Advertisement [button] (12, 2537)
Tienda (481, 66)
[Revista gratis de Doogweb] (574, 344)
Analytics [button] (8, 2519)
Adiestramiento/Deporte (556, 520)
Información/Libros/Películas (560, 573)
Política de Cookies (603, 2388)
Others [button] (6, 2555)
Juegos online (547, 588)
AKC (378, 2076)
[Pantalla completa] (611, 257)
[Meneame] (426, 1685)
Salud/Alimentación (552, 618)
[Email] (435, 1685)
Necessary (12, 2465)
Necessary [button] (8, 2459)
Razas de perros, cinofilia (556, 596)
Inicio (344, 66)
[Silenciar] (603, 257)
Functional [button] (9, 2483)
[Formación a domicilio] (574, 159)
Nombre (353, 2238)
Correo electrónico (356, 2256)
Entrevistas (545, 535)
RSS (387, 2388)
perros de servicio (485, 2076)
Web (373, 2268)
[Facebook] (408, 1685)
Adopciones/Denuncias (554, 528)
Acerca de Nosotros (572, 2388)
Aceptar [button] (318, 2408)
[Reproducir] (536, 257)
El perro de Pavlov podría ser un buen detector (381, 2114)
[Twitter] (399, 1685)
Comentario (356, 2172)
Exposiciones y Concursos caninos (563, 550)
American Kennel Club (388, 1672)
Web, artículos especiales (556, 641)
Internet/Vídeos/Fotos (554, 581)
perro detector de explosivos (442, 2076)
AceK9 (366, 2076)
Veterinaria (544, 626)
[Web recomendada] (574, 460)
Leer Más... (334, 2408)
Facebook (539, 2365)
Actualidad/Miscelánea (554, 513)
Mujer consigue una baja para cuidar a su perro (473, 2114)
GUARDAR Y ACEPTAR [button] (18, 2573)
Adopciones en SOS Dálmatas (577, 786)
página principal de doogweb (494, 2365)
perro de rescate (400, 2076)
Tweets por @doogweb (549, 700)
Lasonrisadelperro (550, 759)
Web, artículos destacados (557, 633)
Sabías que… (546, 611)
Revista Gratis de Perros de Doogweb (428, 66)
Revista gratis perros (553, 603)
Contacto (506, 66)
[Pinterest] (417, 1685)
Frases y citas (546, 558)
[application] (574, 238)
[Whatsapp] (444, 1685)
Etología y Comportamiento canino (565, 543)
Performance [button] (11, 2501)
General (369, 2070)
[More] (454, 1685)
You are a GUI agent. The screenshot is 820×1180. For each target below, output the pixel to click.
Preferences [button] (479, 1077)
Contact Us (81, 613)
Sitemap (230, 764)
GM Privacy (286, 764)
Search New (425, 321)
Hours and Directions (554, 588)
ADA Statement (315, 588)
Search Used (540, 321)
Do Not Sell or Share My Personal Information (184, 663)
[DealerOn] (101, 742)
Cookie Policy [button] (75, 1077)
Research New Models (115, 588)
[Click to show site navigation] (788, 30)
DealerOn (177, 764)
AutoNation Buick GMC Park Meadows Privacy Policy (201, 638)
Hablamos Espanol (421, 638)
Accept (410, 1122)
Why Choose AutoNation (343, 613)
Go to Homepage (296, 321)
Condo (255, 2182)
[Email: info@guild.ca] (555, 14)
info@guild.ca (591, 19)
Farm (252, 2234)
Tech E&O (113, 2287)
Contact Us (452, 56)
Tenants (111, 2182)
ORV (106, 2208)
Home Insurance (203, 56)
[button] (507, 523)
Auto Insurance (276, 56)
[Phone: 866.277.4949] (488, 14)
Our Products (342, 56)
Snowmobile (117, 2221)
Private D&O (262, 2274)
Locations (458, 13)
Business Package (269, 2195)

------

■ **Problem**: Set down the preceding data verbatim. Every line belongs in the copy.

■ **Expected output**:
Advertisement [button] (12, 2537)
Tienda (481, 66)
[Revista gratis de Doogweb] (574, 344)
Analytics [button] (8, 2519)
Adiestramiento/Deporte (556, 520)
Información/Libros/Películas (560, 573)
Política de Cookies (603, 2388)
Others [button] (6, 2555)
Juegos online (547, 588)
AKC (378, 2076)
[Pantalla completa] (611, 257)
[Meneame] (426, 1685)
Salud/Alimentación (552, 618)
[Email] (435, 1685)
Necessary (12, 2465)
Necessary [button] (8, 2459)
Razas de perros, cinofilia (556, 596)
Inicio (344, 66)
[Silenciar] (603, 257)
Functional [button] (9, 2483)
[Formación a domicilio] (574, 159)
Nombre (353, 2238)
Correo electrónico (356, 2256)
Entrevistas (545, 535)
RSS (387, 2388)
perros de servicio (485, 2076)
Web (373, 2268)
[Facebook] (408, 1685)
Adopciones/Denuncias (554, 528)
Acerca de Nosotros (572, 2388)
Aceptar [button] (318, 2408)
[Reproducir] (536, 257)
El perro de Pavlov podría ser un buen detector (381, 2114)
[Twitter] (399, 1685)
Comentario (356, 2172)
Exposiciones y Concursos caninos (563, 550)
American Kennel Club (388, 1672)
Web, artículos especiales (556, 641)
Internet/Vídeos/Fotos (554, 581)
perro detector de explosivos (442, 2076)
AceK9 (366, 2076)
Veterinaria (544, 626)
[Web recomendada] (574, 460)
Leer Más... (334, 2408)
Facebook (539, 2365)
Actualidad/Miscelánea (554, 513)
Mujer consigue una baja para cuidar a su perro (473, 2114)
GUARDAR Y ACEPTAR [button] (18, 2573)
Adopciones en SOS Dálmatas (577, 786)
página principal de doogweb (494, 2365)
perro de rescate (400, 2076)
Tweets por @doogweb (549, 700)
Lasonrisadelperro (550, 759)
Web, artículos destacados (557, 633)
Sabías que… (546, 611)
Revista Gratis de Perros de Doogweb (428, 66)
Revista gratis perros (553, 603)
Contacto (506, 66)
[Pinterest] (417, 1685)
Frases y citas (546, 558)
[application] (574, 238)
[Whatsapp] (444, 1685)
Etología y Comportamiento canino (565, 543)
Performance [button] (11, 2501)
General (369, 2070)
[More] (454, 1685)
You are a GUI agent. The screenshot is 820×1180. For each target below, output the pixel to click.
Preferences [button] (479, 1077)
Contact Us (81, 613)
Sitemap (230, 764)
GM Privacy (286, 764)
Search New (425, 321)
Hours and Directions (554, 588)
ADA Statement (315, 588)
Search Used (540, 321)
Do Not Sell or Share My Personal Information (184, 663)
[DealerOn] (101, 742)
Cookie Policy [button] (75, 1077)
Research New Models (115, 588)
[Click to show site navigation] (788, 30)
DealerOn (177, 764)
AutoNation Buick GMC Park Meadows Privacy Policy (201, 638)
Hablamos Espanol (421, 638)
Accept (410, 1122)
Why Choose AutoNation (343, 613)
Go to Homepage (296, 321)
Condo (255, 2182)
[Email: info@guild.ca] (555, 14)
info@guild.ca (591, 19)
Farm (252, 2234)
Tech E&O (113, 2287)
Contact Us (452, 56)
Tenants (111, 2182)
ORV (106, 2208)
Home Insurance (203, 56)
[button] (507, 523)
Auto Insurance (276, 56)
[Phone: 866.277.4949] (488, 14)
Our Products (342, 56)
Snowmobile (117, 2221)
Private D&O (262, 2274)
Locations (458, 13)
Business Package (269, 2195)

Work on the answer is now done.